*** Text provided Section Begins ***
So when a pair of curious, 60-something ex-brothers-in-law set off on a road trip, they're determined to reclaim their youthful exuberance and enthusiasm.

Married to two sisters, Mitch (Earl Lynn Nelson) and Colin (Paul Eenhoorn) were once close friends. But when Mitch and his wife divorced, they drifted apart. Then Colin's wife died. So Mitch, a retired doctor, is determined to enhance what's left of his life with another adventure -- and he convinces reluctant Colin to accompany him on a wild, wintry exploration of Iceland.

While garrulous Mitch gladly forks over the cost of first-class tickets, a posh hotel and extravagant restaurant dinners, introspective Colin proves to be a troubling traveling companion -- until they take off in a huge Hummer and meet Nadine (Alice Olivia Clarke), who takes a fancy to Colin while she's photographing and swimming in the hot springs at Landmannalaugar.
*** Text provided Section Ends ***
*** Information supplied Section Begins ***
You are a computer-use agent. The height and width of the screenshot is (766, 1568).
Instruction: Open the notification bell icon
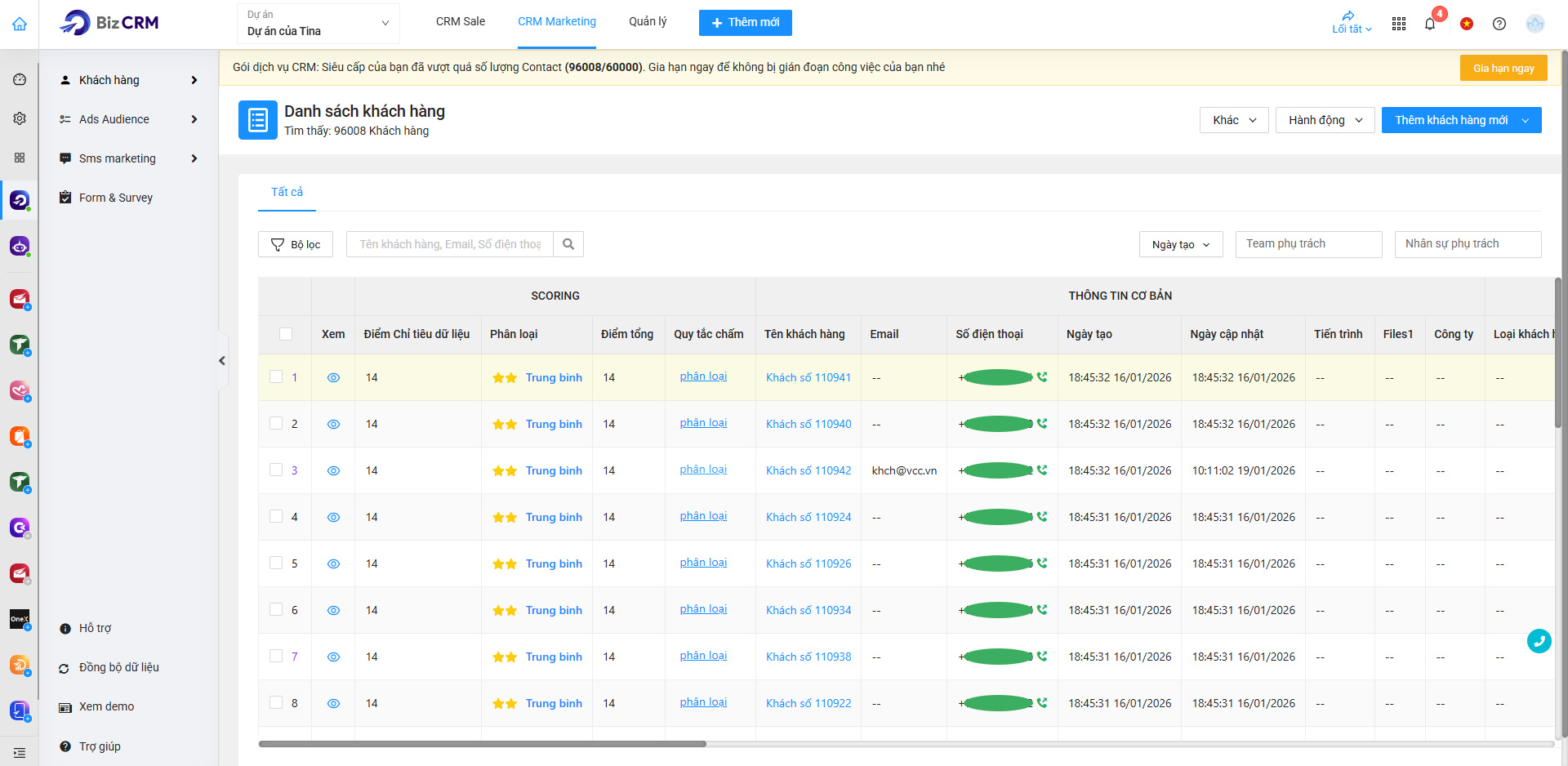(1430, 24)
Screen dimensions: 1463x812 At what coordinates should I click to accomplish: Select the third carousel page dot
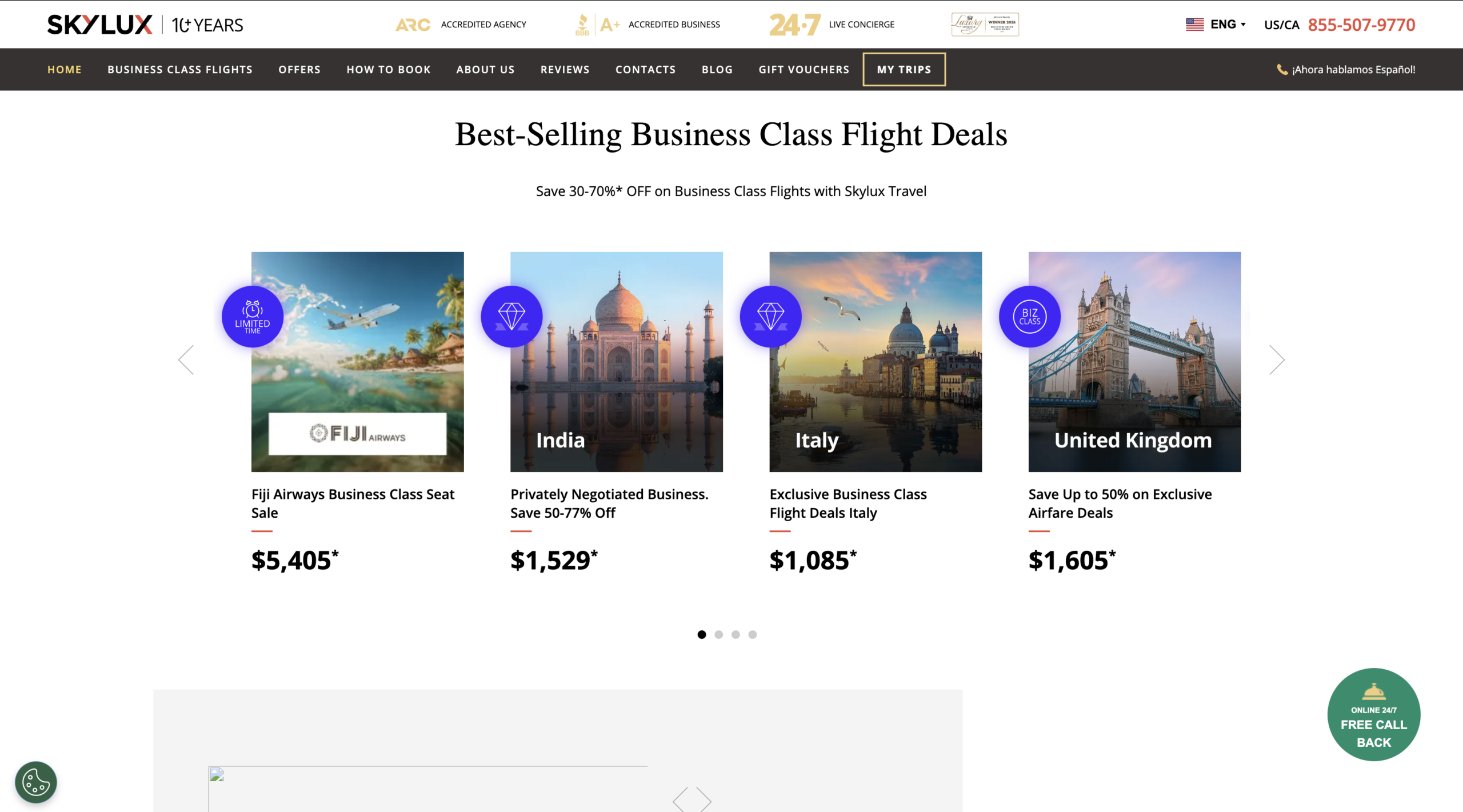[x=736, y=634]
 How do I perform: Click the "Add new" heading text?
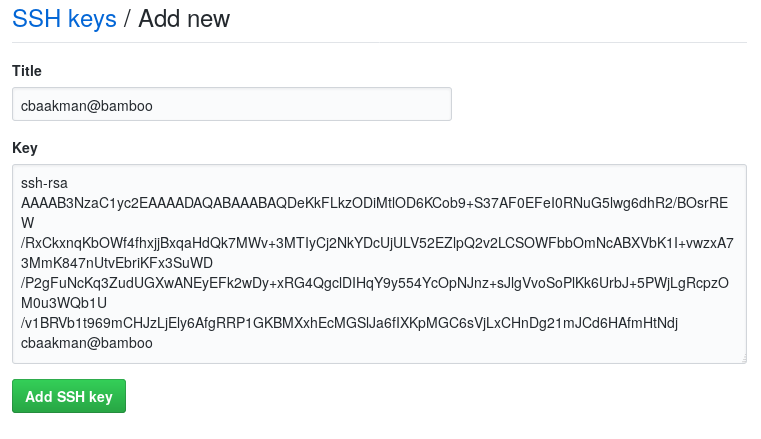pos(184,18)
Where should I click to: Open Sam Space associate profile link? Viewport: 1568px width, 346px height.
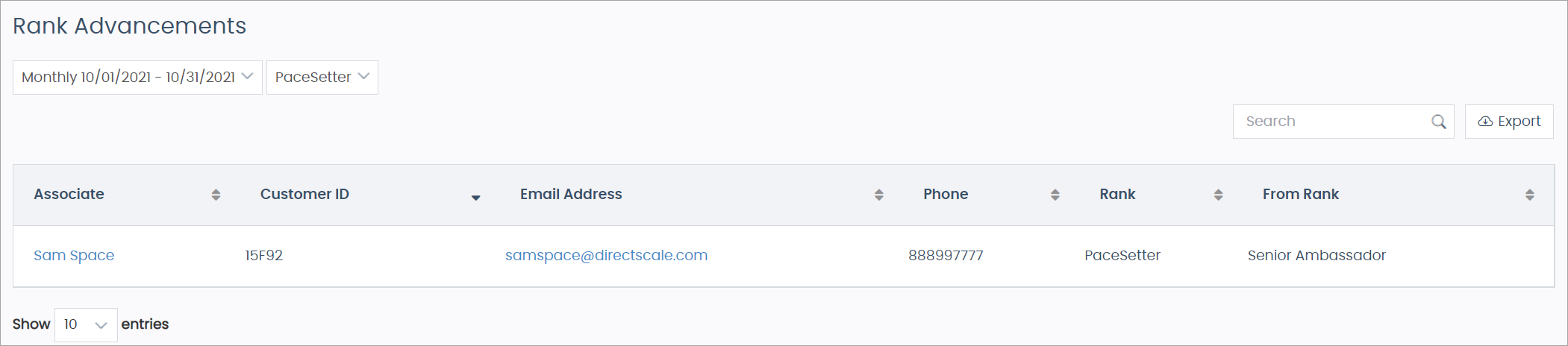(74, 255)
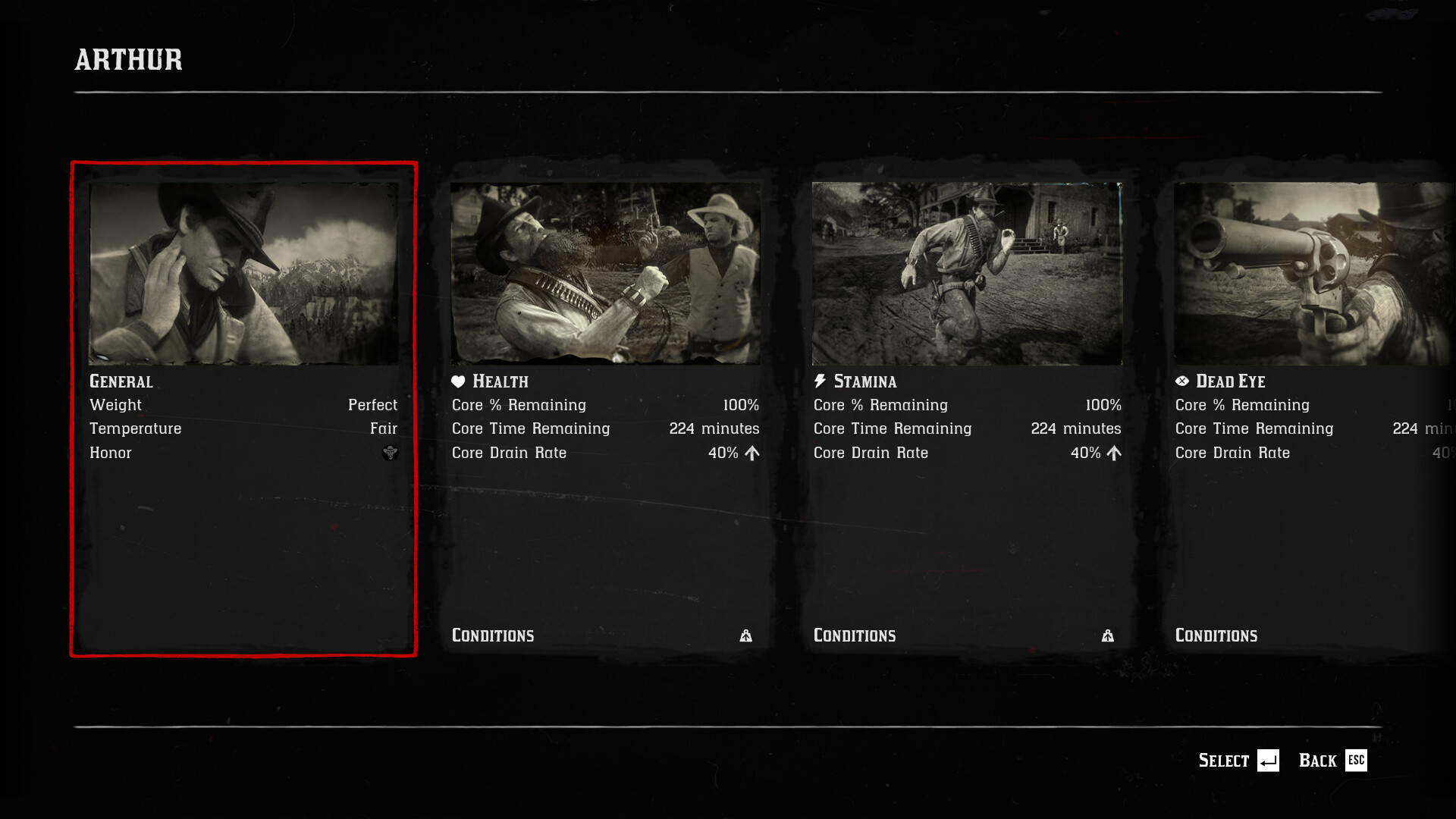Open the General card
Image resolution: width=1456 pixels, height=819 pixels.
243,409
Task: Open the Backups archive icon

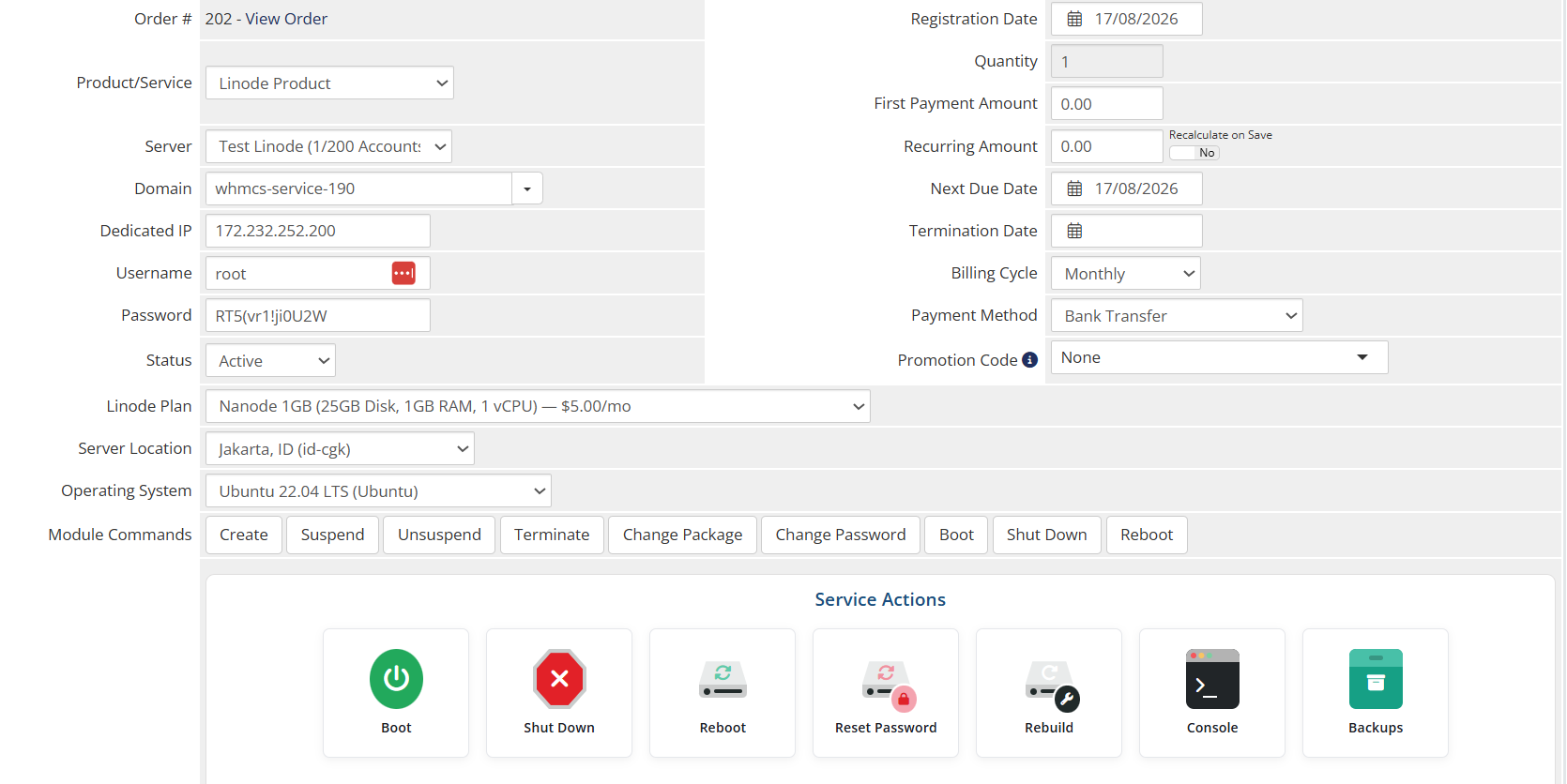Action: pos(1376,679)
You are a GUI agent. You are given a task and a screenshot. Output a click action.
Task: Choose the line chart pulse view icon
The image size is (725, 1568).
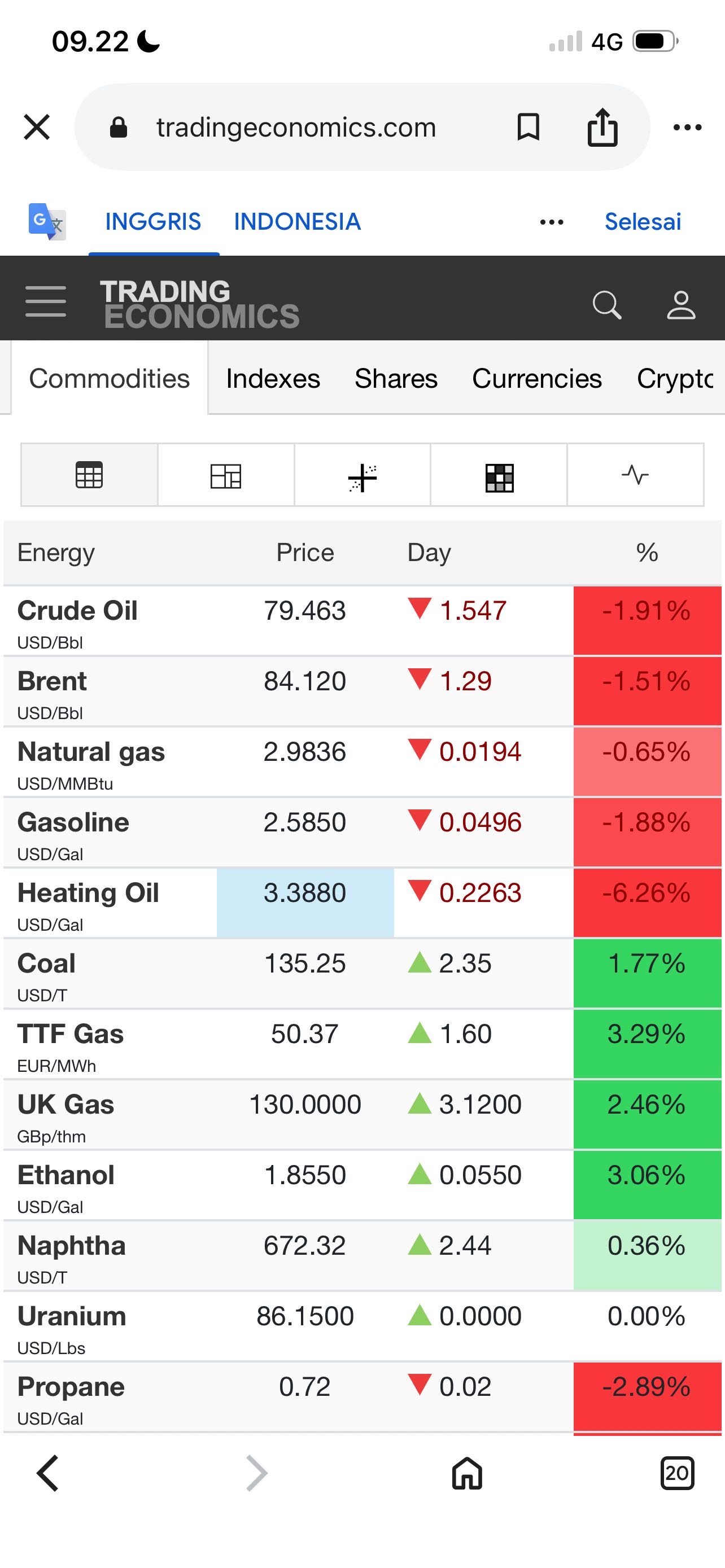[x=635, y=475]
*** Information supplied Section Ends ***
▶ Task goal: According to the road-trip summary, what was Mitch's profession?

▶ Task result: He is a retired doctor.